Text section:
◇ ◇ ◇ ◇ ◇ ◇ ◇

Will proceed as planned. I have made a starter from my US05 trub I had left over after I used most of it in my stout, only kept a little bit, enough to do a starter. Did this an hour ago, already got krausen on the top. Look like the yeast is healthy!

On another note, used a Homebrand kit as the source of malt for the starter (cheaper than a bag of DME). Three desert spoons of it in a saucepan of water, came out at 1.045. Noticed however some "grainy" bits at the bottom, is this likely to be some sort of break? I thought the kits filtered this stuff out?


----------



## emnpaul (21/8/11)

clueless said:


> Ok,
> 
> Will proceed as planned. I have made a starter from my US05 trub I had left over after I used most of it in my stout, only kept a little bit, enough to do a starter. Did this an hour ago, already got krausen on the top. Look like the yeast is healthy!

◇ ◇ ◇ ◇ ◇ ◇ ◇

Directions:
- A) In the forum post, what gravity reading did the starter made from the Homebrand kit come out at?
- B) Copy out the stretch of the forum post from "On another note, used" through "## emnpaul (21/8/11)".
The records are material separate from the forum post.

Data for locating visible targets
◇ ◇ ◇ ◇ ◇ ◇ ◇

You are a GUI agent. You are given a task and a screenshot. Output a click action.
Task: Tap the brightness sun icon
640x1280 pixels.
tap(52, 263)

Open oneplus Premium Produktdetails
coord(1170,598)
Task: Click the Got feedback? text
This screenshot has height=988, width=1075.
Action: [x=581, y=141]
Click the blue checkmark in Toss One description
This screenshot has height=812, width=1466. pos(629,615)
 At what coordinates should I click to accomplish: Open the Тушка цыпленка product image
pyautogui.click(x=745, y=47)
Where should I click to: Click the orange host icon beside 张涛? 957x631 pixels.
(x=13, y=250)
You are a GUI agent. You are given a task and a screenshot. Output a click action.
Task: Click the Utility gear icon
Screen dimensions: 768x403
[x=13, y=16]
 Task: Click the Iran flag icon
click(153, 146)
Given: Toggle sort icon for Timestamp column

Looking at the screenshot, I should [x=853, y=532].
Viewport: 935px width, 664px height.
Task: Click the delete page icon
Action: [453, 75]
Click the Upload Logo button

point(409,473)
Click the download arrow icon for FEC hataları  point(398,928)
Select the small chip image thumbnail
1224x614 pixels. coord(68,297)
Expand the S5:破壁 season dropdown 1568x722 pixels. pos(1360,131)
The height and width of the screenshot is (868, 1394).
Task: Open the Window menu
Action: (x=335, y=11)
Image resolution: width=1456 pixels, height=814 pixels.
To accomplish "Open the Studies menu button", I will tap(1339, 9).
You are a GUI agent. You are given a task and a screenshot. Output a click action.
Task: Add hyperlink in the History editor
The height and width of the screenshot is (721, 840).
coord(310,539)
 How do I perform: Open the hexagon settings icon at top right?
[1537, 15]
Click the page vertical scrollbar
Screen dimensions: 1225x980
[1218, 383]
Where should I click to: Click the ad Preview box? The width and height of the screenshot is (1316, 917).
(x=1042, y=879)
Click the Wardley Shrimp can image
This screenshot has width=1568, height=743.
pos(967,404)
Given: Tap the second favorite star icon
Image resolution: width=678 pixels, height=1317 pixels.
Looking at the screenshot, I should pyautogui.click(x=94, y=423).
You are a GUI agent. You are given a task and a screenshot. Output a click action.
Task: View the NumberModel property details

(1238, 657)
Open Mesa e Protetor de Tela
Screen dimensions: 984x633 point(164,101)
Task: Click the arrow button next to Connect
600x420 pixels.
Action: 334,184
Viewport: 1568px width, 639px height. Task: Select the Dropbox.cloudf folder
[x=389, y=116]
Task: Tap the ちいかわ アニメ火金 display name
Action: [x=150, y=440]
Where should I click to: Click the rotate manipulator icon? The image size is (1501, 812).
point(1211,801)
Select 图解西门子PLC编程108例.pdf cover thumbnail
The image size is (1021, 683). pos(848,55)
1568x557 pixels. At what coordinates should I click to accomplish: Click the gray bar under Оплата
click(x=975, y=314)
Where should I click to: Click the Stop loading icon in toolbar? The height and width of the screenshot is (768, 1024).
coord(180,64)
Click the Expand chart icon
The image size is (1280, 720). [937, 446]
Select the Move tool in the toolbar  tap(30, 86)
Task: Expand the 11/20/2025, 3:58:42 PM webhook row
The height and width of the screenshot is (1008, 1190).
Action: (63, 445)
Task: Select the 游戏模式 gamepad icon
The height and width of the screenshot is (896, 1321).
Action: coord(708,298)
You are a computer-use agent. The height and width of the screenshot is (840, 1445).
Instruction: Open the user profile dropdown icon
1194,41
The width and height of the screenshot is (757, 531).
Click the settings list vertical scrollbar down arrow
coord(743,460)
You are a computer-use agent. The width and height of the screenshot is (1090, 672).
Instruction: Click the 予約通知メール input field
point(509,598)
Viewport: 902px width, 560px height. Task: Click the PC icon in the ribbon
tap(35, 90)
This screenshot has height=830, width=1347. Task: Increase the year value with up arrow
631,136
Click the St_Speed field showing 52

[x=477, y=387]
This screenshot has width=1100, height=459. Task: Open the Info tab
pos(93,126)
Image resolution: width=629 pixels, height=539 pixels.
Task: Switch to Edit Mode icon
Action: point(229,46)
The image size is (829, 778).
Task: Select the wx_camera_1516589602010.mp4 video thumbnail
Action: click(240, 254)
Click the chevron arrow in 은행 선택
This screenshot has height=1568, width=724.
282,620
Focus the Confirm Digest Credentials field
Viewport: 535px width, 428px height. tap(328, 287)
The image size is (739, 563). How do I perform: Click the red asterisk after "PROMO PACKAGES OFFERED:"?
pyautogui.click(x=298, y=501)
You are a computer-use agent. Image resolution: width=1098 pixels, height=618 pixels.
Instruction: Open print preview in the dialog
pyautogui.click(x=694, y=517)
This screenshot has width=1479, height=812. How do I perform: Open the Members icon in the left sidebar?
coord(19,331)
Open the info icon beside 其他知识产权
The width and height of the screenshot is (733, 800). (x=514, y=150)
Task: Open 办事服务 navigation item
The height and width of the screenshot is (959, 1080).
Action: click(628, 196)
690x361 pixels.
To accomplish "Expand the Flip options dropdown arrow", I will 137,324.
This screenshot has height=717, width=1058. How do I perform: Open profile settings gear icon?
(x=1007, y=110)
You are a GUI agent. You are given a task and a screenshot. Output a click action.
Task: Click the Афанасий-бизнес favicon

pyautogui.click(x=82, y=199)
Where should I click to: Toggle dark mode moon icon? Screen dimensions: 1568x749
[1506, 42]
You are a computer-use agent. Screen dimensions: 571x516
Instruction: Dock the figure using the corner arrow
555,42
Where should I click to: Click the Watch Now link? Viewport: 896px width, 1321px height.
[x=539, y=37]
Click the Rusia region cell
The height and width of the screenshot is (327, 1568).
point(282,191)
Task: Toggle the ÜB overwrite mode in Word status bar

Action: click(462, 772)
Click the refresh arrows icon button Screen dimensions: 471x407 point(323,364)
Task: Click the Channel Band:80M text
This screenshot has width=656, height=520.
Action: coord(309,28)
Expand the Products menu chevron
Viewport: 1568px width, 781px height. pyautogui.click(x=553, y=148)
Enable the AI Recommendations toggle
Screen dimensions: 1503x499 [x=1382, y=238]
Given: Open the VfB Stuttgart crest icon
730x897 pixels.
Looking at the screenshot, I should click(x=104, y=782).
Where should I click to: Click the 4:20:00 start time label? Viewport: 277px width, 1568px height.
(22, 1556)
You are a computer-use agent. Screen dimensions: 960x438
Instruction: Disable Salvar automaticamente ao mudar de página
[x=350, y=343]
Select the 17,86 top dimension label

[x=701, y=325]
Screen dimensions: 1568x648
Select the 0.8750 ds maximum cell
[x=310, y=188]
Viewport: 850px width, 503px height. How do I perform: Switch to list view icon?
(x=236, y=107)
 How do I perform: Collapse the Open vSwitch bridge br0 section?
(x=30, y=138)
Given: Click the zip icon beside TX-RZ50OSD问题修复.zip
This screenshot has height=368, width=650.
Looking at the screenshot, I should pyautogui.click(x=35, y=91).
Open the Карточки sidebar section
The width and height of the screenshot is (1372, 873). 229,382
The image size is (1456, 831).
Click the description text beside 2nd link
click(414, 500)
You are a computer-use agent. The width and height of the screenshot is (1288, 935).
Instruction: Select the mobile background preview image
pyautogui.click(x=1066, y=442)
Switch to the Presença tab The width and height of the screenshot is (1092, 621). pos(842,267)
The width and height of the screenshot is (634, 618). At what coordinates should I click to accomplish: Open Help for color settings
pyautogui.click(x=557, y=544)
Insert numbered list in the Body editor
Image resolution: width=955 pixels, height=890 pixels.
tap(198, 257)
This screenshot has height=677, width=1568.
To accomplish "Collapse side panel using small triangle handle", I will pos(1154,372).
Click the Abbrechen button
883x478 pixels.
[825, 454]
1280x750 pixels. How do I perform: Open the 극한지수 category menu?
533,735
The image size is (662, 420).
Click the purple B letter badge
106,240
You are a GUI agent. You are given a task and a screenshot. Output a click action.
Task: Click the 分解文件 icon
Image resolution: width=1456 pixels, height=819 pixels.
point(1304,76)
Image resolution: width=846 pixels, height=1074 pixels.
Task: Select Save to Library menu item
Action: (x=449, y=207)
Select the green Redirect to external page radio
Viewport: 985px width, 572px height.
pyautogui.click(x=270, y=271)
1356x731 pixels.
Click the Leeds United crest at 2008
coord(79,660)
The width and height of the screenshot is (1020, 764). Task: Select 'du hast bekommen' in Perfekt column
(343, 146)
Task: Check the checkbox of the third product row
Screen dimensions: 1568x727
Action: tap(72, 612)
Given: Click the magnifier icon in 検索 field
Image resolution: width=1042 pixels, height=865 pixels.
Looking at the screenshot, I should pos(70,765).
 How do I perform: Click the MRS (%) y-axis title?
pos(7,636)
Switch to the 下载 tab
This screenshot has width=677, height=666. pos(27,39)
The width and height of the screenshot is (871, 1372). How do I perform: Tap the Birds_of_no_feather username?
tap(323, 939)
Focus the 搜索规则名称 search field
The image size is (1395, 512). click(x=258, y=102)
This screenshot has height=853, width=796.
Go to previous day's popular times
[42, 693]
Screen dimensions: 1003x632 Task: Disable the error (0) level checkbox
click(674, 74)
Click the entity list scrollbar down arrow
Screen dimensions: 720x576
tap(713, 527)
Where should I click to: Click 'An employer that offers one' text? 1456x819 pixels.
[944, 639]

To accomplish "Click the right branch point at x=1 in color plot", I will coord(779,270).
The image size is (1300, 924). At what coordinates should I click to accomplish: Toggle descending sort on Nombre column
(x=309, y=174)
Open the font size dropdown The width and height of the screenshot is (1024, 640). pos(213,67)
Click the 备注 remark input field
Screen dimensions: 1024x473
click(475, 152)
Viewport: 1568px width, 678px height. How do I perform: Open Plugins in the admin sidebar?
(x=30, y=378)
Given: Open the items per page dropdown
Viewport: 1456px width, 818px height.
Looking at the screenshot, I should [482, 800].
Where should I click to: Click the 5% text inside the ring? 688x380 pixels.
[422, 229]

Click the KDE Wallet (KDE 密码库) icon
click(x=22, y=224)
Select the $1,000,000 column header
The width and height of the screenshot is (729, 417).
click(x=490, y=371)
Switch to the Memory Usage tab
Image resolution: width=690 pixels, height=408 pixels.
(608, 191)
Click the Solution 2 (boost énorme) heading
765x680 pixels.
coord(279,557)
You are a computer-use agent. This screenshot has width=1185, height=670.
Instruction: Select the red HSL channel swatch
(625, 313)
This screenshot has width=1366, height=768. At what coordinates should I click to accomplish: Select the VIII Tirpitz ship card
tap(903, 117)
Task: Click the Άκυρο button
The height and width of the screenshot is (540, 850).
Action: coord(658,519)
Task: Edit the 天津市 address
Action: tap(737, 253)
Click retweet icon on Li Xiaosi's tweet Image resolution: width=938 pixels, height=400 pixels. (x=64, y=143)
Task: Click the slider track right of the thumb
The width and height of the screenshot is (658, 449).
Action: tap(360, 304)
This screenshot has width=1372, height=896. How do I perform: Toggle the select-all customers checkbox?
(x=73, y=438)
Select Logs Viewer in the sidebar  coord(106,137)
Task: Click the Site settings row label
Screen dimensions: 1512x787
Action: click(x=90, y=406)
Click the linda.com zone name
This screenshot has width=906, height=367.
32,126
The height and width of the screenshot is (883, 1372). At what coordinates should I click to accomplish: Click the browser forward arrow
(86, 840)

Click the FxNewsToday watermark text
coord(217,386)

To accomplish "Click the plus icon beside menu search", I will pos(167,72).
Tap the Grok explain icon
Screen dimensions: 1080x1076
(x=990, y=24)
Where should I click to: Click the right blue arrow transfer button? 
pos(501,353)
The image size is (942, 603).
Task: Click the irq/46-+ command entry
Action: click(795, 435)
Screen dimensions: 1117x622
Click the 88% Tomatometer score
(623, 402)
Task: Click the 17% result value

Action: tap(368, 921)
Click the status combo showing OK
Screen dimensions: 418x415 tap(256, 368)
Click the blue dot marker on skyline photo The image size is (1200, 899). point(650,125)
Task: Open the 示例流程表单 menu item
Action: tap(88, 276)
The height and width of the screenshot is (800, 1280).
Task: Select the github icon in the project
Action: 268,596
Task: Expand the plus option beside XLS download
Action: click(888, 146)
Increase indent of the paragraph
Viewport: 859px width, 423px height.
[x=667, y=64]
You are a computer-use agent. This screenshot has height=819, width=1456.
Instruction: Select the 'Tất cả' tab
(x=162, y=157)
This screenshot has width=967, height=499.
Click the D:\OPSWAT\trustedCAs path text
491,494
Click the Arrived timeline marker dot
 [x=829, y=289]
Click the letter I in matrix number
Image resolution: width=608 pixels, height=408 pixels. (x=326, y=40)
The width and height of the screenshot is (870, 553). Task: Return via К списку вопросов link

◇ ◇ ◇ ◇ ◇ ◇ ◇

Outputs:
- A) 1.045

- B)
On another note, used a Homebrand kit as the source of malt for the starter (cheaper than a bag of DME). Three desert spoons of it in a saucepan of water, came out at 1.045. Noticed however some "grainy" bits at the bottom, is this likely to be some sort of break? I thought the kits filtered this stuff out?


----------



## emnpaul (21/8/11)